Work to be completed:
Leaving out all pictures, write out word for word the lines from the one containing "Screen dimensions: 885x588" to the end of the data below.

Input for this task:

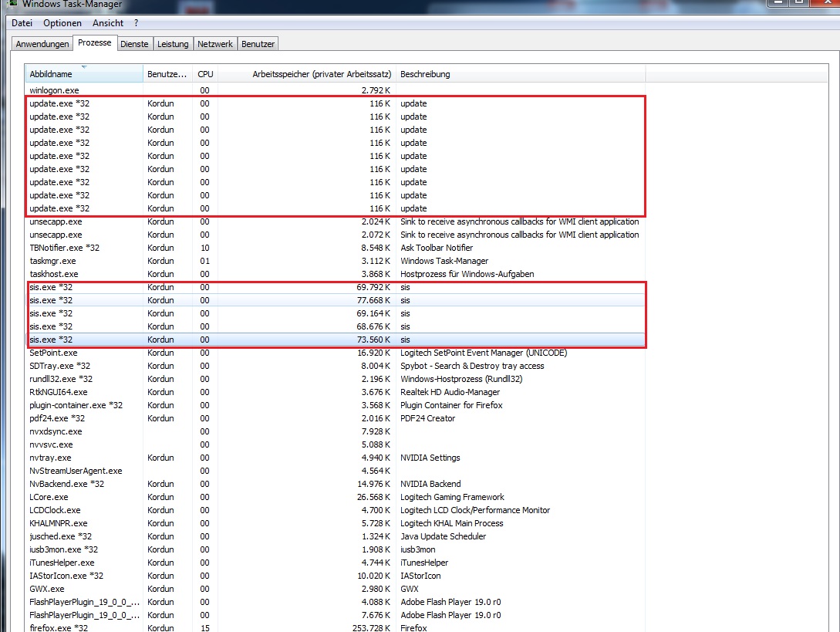840x632 pixels.
Task: Select the SDTray.exe *32 Spybot process
Action: point(60,366)
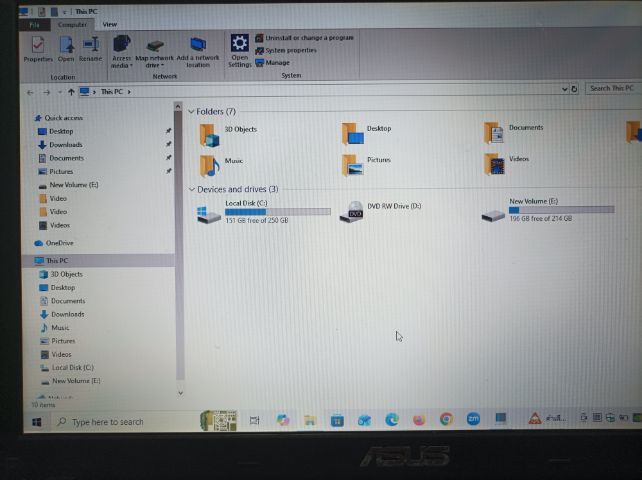Viewport: 642px width, 480px height.
Task: Open the 3D Objects folder icon
Action: (210, 135)
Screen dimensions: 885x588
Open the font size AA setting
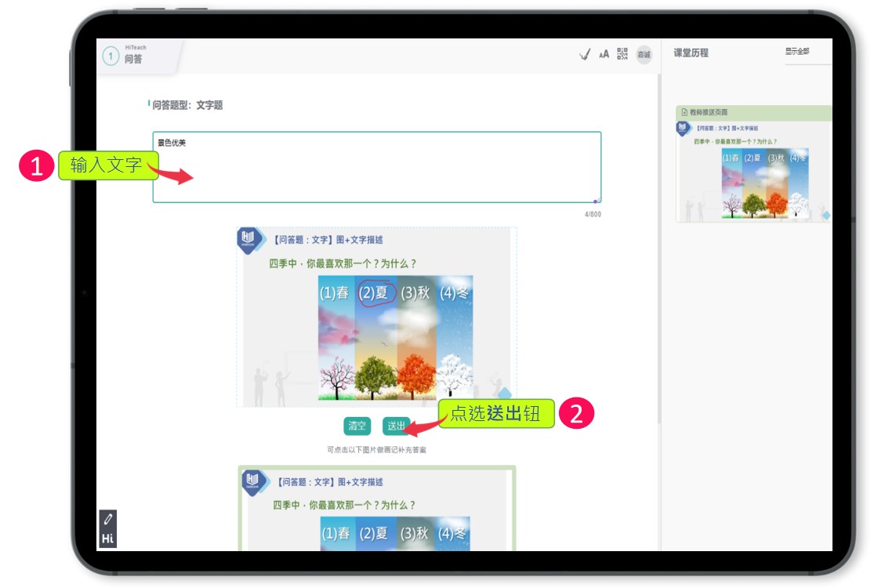(604, 54)
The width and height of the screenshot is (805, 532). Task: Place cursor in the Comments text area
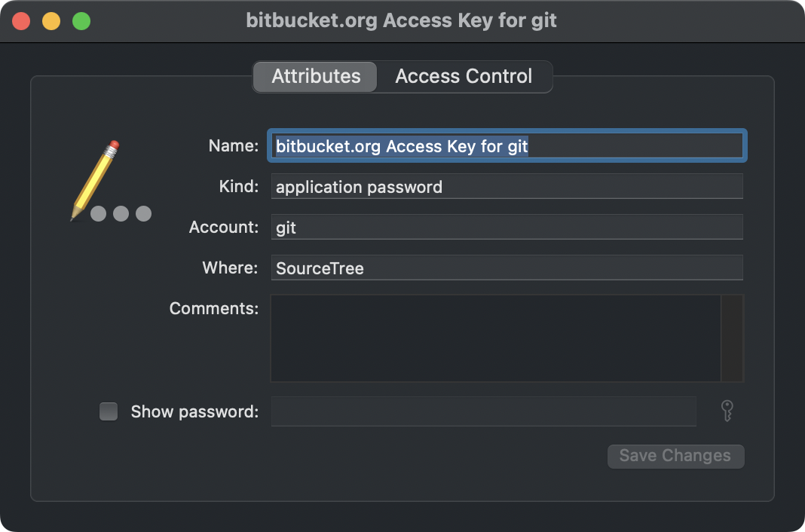point(495,338)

Task output:
Screen dimensions: 885x588
Open the font size AA setting
(604, 54)
The width and height of the screenshot is (805, 532). Task: Place cursor in the Comments text area
point(495,338)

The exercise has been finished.